## Assigned task
Wherever the string "agent" appears in the records, return the line that holds it.

(Stored data entries)
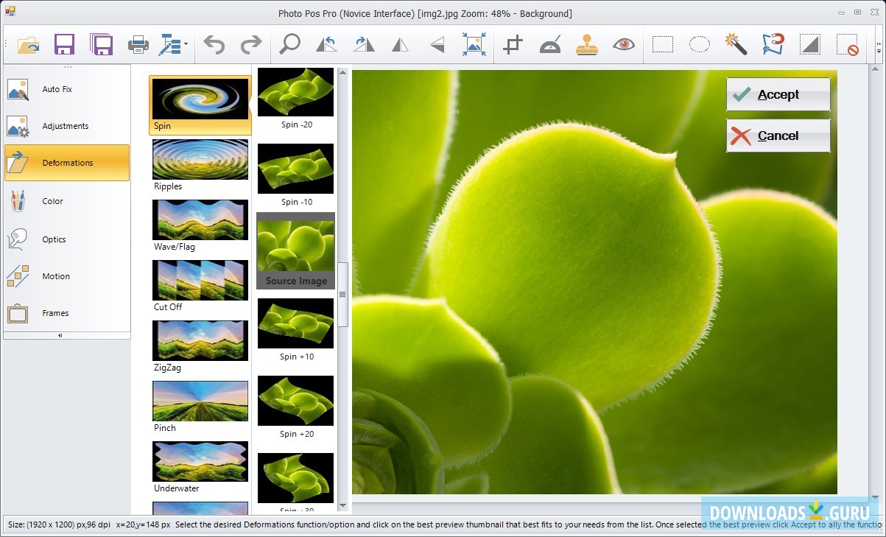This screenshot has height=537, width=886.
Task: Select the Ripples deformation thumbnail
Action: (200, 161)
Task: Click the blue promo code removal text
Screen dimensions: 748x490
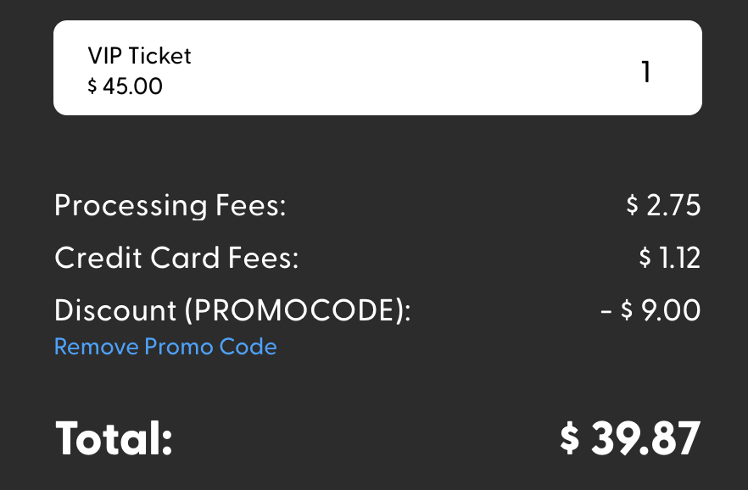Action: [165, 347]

---

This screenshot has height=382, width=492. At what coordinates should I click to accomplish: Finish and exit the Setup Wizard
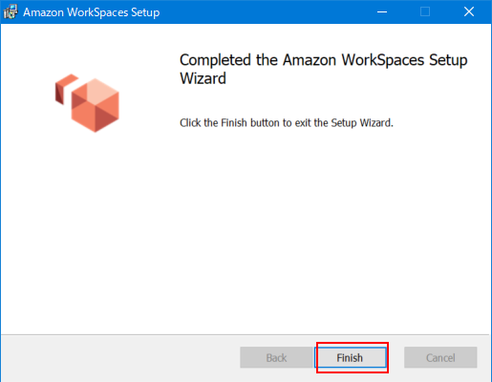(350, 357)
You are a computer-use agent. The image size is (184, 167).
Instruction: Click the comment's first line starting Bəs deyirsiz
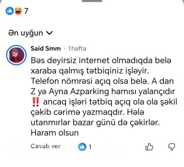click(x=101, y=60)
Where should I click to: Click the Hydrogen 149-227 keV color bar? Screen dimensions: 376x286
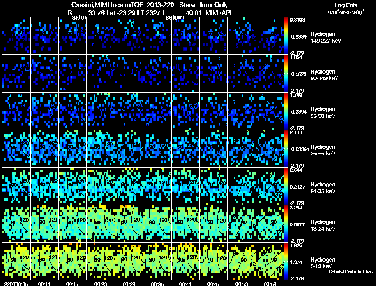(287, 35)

...

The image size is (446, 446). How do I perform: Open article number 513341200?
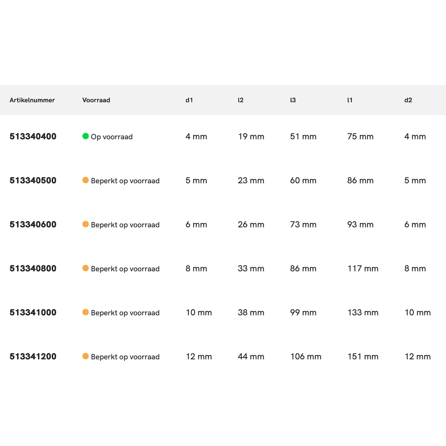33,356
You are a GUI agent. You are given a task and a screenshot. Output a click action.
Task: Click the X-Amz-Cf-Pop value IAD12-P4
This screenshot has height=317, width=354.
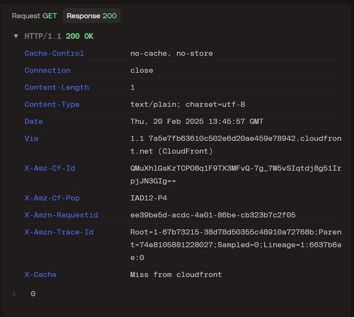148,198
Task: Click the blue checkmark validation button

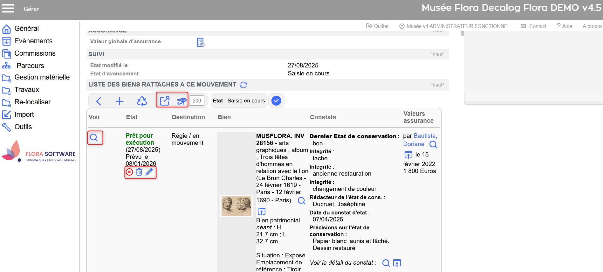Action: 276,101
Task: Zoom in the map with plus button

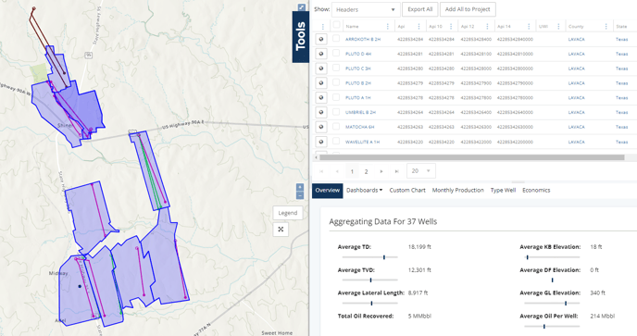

## Written response
You are a computer-use agent. The image size is (184, 167).
You are a GUI agent. You are given a task and a screenshot. Output a click action.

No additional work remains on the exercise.